Robinson also clearly loved the idea of Mars, to the point where the characters would roll about it's surface in a rover for entire chapters at a time, usually alone so it was just descriptions of the terrain punctuated by a few thoughts. Much as the reader needs Mars to be described to him, having every single rock, sand dune, and later, piece of lichen, pointed out could get a little boring at times. Sax alone must have analyzed at least a hundred distinct pieces of lichen and small plants during the course of the trilogy.
And the characters. Yes they were interesting, they were all dysfunctional in their own way, each representing some aspect of something Robinson wanted to explore, but I personally ended up not getting attached to pretty much any of them. They weren't just dysfunctional, they were mostly unlikeable. Maybe Sax by the end, and of course Nadia. Being an engineer myself and not particulary socially adept I guess I tended to sympathize with them the most. Nirgal was also a breath of sanity.
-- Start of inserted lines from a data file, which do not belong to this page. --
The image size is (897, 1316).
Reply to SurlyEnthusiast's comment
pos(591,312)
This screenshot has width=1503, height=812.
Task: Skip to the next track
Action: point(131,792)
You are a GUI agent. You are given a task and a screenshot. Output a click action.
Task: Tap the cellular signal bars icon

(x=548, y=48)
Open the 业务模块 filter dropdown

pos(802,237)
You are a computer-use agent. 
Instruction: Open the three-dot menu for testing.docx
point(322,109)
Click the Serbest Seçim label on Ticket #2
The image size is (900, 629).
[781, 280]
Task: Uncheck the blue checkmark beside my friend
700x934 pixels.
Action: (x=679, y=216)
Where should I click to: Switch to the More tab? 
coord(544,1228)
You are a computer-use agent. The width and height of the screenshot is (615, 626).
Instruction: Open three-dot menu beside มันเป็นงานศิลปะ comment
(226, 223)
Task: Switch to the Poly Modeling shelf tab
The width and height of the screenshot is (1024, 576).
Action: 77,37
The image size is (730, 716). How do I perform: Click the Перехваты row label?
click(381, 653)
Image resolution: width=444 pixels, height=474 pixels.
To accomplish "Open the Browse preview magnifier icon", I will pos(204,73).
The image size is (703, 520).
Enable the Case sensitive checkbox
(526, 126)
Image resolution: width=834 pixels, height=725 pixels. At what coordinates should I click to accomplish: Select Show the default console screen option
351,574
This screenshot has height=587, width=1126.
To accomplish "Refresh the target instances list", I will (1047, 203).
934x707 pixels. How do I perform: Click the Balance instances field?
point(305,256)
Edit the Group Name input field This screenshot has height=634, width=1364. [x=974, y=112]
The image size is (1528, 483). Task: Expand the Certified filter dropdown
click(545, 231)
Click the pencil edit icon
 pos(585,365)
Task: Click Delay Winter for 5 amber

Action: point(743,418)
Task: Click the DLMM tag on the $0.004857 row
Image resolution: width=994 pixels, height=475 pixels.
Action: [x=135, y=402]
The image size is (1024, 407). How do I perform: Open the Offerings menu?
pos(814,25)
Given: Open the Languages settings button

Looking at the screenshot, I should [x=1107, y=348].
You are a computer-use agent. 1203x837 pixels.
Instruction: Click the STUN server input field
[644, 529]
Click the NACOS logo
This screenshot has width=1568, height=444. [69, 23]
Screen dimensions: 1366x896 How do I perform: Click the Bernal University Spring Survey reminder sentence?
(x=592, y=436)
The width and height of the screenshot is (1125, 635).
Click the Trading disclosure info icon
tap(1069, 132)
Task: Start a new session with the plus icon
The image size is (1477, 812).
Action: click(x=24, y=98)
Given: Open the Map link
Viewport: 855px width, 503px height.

I can see why these books have won both the Nebula and Hugo awards, they are epic descriptions of everything we'd run into if we were to attempt to colonize and then terraform Mars, including whether it should be terraformed at all or perserved in it's current state. After all, putting a bunch of plants and bacteria on it would wipe out billions of years of history of the planet, it would all be tainted, it could kill off any existing life hidden deep beneath the surface. The ethical question of whether humans should mess around in a pristine ecosystem, even a dead one. But right, nearly forgot...this trilogy didn't just cover events on Mars...on Earth governments are being taken over by corporations, and due to climate change waters are rising, and due to the longevity treatments populations are exploding...did I mention these three books cover a LOT of ground?
So while I still love the covers, and it was definitely worth a read, I'm not sure I'll ever read them again.
November 2017
The anthology of short stories had it's ups and downs. It actually introduces a set of new characters that have their own storyline that continues throughout the anthology which I thought at first weird (when I read the first one wondering who everyone was) then interesting as more and more stories accumulated. And of course we meet up with old favorites. It still suffers from people just wandering the terrain and describing the colours of rocks, at least 50 pages if not 100 were dedicated to a single climb of Olympus Mons, interesting, but I didn't need every handhold and foothold mentioned the whole several kilometers up. And I'm not someone that is all that interested in poetry. But I think my favorite was "Purple Mars" where Robinson describes the day where he finished the manuscript, printed it out and mailed it, but doing so while taking care of his young son whose favorite word was "No", it was a perfect conclusion this epic saga.